The flip side: the biggest year-over-year declines cluster in Boston, San Jose, and Philadelphia on specific mid-June dates — drops of 19 to 24 points — largely because those same weekdays were unusually strong in 2025.
The busiest night wasn’t a match at all
If you’re a traveler trying to read this market, the most useful finding has nothing to do with the fixtures.

Eight of the ten cities hit their highest occupancy day of the month on the early-June weekend of June 5–6 — before group play even started. Kansas City topped out near 51%, Dallas around 46%, Atlanta near 46% — none of them local match days.
From there, demand softens through the month, with many cities bottoming out around June 30. Kansas City‘s edge over last year was built almost entirely in Week 1 — before its matches began. Meanwhile Boston, Dallas, San Jose, and Seattle dug their deepest holes in the middle two weeks of June — exactly when group matches were most concentrated.
The traveler takeaway: for availability and value, target late-June dates and non-host weekdays. If you’re chasing a marquee night — a Portugal match in Houston, Argentina in Kansas City, or the USA in LA — book early. Those are the evenings that genuinely tighten up.
Why might this be happening?
Chalet’s data shows the what. The wider reporting points to the whys — none conclusions on their own.
First, 2025 was already strong. Several cities are measured against high prior-year baselines — Dallas at 48.5%, San Jose at 42% — and beating a high number is hard.
Second, international demand has cooled. Airline-data firm Cirium found June 2026 bookings from Europe to US host cities down about 5 percent and from Asia down 3.6 percent — notable given FIFA has advised host cities to expect a roughly 50/50 domestic-international split. Reporting ties the softness to visa barriers, weaker international travel appetite, and high ticket prices; in Arlington, Texas — host to the most matches — a tourism official acknowledged slower-than-expected hotel demand and pointed to anti-US sentiment as a factor.
Third, price may be doing the displacing. Many host-city hotels held rates high awaiting a surge that hasn’t fully landed, with discounting expected closer to kickoff. On tickets, resale prices for some matches fell sharply — one group-stage game dropped below $100 with thousands still unsold.
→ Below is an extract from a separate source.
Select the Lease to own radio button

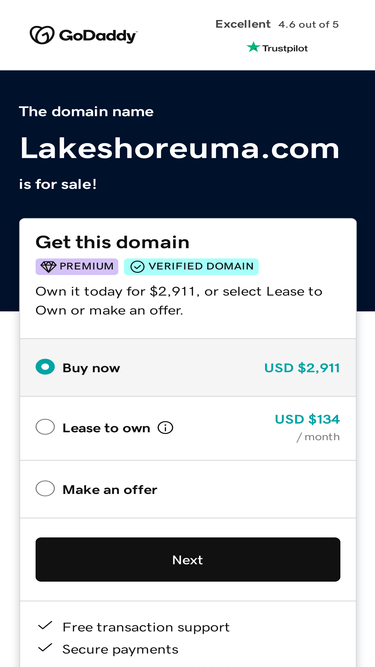[45, 427]
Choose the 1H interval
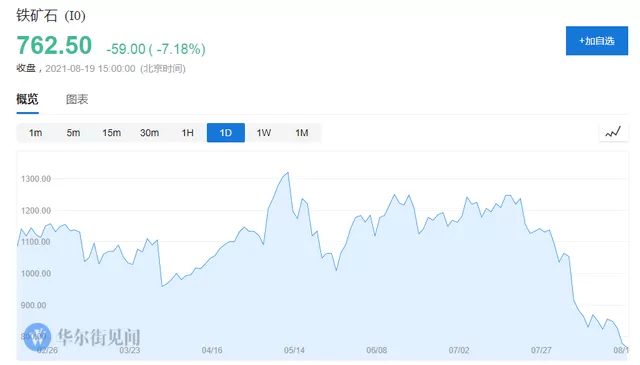This screenshot has width=640, height=365. point(187,133)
As the all-in cost of attending rises, some fans wait, some travel shorter distances, and some don’t book — which is exactly where Chalet sees the softness.
A gentler caveat: these bookings are forward-looking — nights reserved as of a recent snapshot, not final stays. Closer-in dates fill late, so some late-June softness reflects reservations that simply haven’t happened yet, and the gap could narrow as the matches near. (The comparison counts only listings active in both years, so this isn’t new supply diluting the numbers.)
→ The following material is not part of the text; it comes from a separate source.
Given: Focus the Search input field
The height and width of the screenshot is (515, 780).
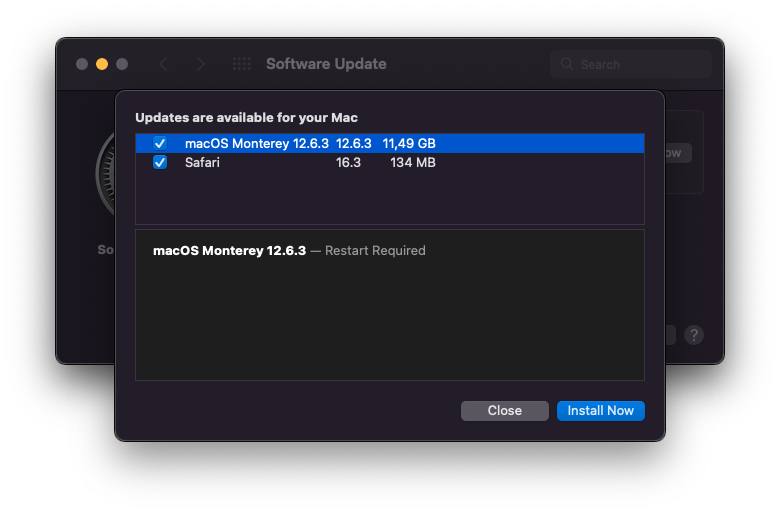Looking at the screenshot, I should point(640,64).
A note on what these numbers are
To keep this honest: the figures above measure occupancy — the share of a city’s Airbnb listings with at least one booked night on a given day. They say nothing about nightly prices or how much hosts earn. A market can be less full and more lucrative per booking, or vice versa; this data can’t tell you which.
Year-over-year comparisons are weekday-aligned (June 2026 against the same weekday a year earlier) and limited to listings active in both years, so the change reflects real demand, not calendar quirks or new supply.
The kicker
Strip it down and the 2026 World Cup, as told by Airbnb bookings, is a tale of two tournaments. There’s the one with Messi and Ronaldo in it — where their final-act group games light up Houston, Miami, and Kansas City, and where the data is already pointing at the city that could host their last dance. And there’s everything else — nine of ten markets quietly running below last summer, with the hotel industry nodding along.
For travelers, that’s quietly good news: the smart money books the off-nights and lets the GOAT cities run hot. For hosts banking on the World Cup to fill a calendar by itself, the data is a gentle caution — the crowd is coming, but unless Messi or Ronaldo is in town, it isn’t booking the way everyone assumed it would.